[What needs to be done]:
Output only the lines below that start at the line containing "The width and" and end at the line containing "Click the M size row label", with both ends kept.

[Record extracts]:
- - - -
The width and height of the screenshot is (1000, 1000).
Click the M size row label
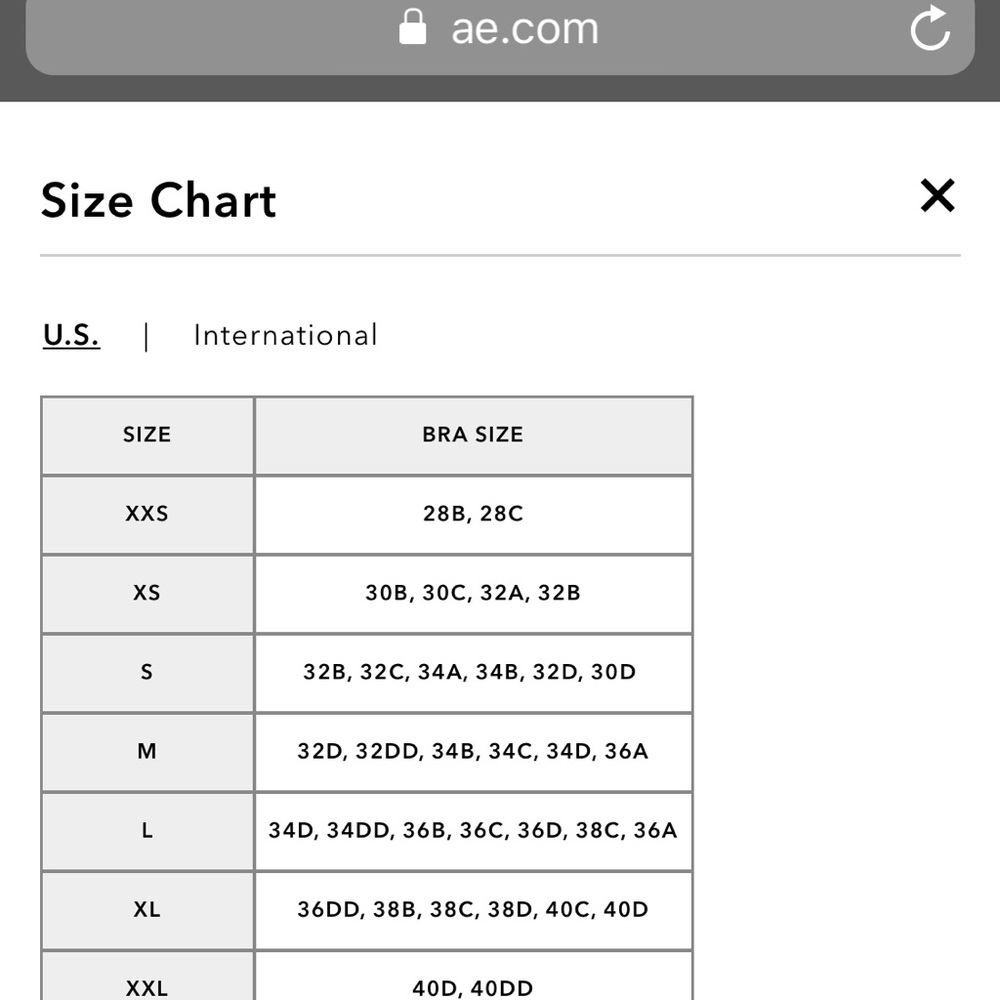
- - - -
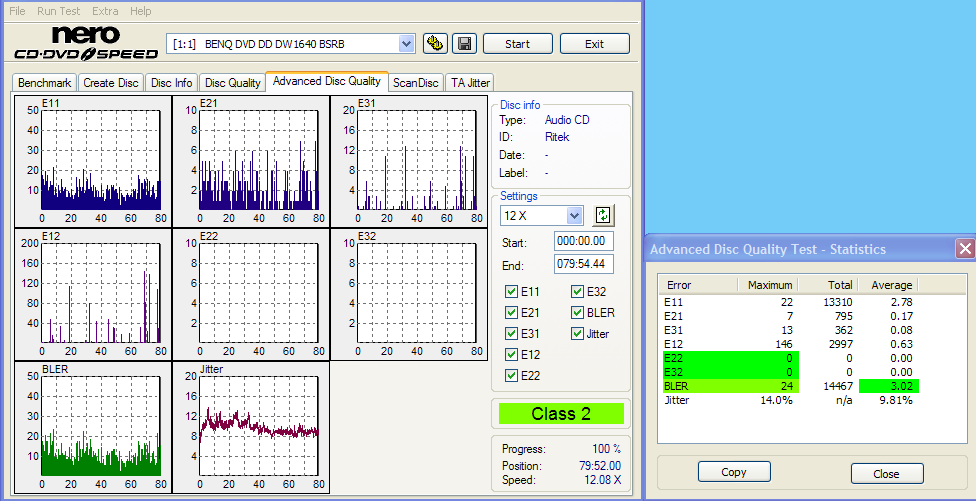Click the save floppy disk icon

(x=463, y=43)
- - - -
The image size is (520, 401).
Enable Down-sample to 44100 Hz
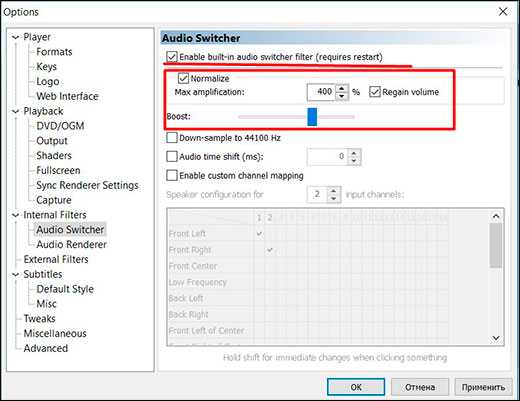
- - - -
[Exercise response]:
The width and height of the screenshot is (1000, 1000).
Click the M size row label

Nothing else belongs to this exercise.